I believe it is this integration of the CDC into a multidisciplinary research organization that has contributed to its success. There is also a major training component at the CDC, where our faculty contribute to teaching, graduate student training, and leading large international genomics-related research projects. All of these things need to be encompassed in our brand. The CDC is indeed a unique place that integrates the whole innovation pipeline from basic discovery research to delivery of product to farmers’ fields, and this needs to be communicated in our brand.

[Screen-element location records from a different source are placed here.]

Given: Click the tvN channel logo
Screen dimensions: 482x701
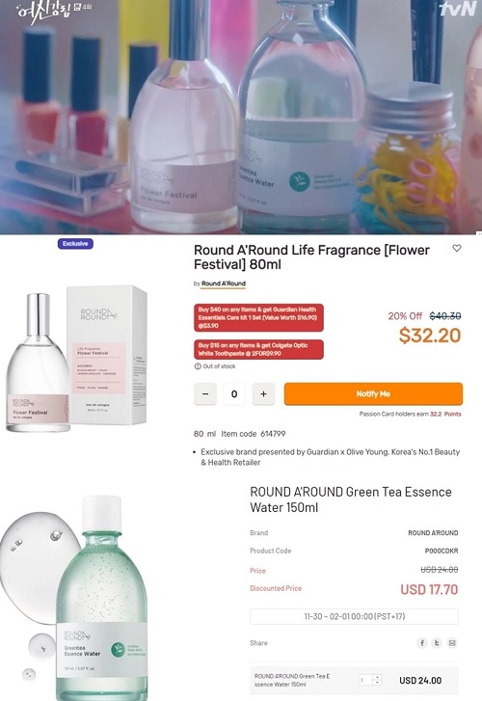Looking at the screenshot, I should coord(457,10).
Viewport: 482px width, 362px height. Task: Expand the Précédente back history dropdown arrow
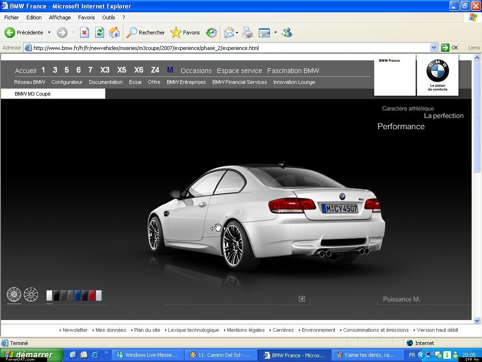tap(49, 33)

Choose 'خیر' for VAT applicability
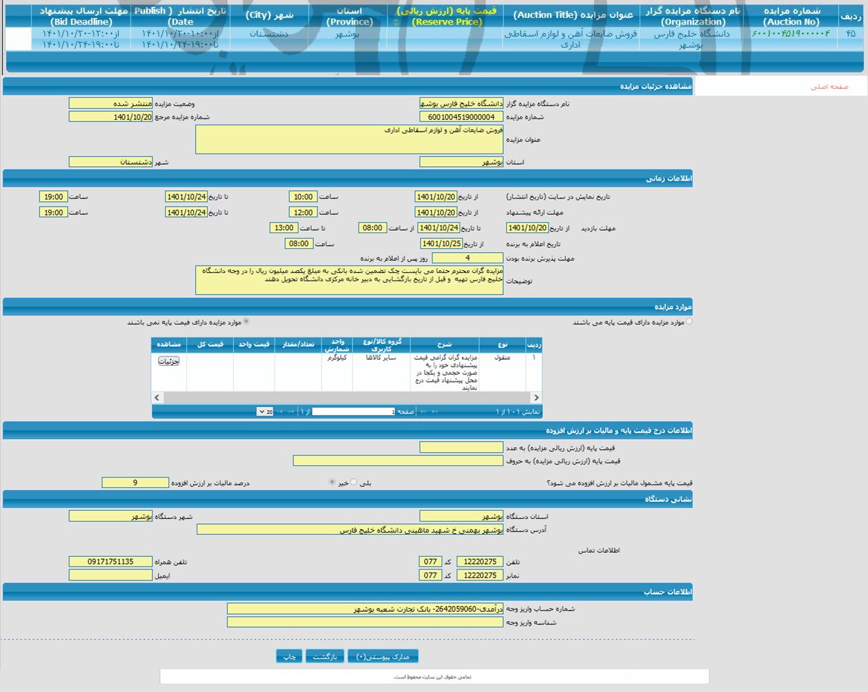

Germination: A lot has changed with regard to public breeding as shifts occur within the industry and government resources get reallocated. New funding mechanisms are being proposed like the Variety Use Agreement (VUA). Regulatory modernization is beginning. What’s your stance on some of these proposed mechanisms for funding both public and private breeding?
CP: It is our vision to be leaders in public breeding and we will continue to be heavily engaged in that space. We work on a large array of crop kinds at the CDC and a one-size-fits-all approach for funding may not work. Our strategy will be a flexible one, encouraging a balanced portfolio of investment from across the value chain. There is no doubt the industry is evolving and will surely look different in future years, but we have seen change before, and I believe our flexible approach has allowed us to adapt our vision and strategies to take advantage of new opportunities. Policy and modernization should be driven by the value chain and I believe the role of the CDC should be to support policy through a scientific, data-driven approach. With a lot happening, we’re still planning to be leaders and an important part of that value chain, and the CDC will continue to adapt to meet the needs of the industry.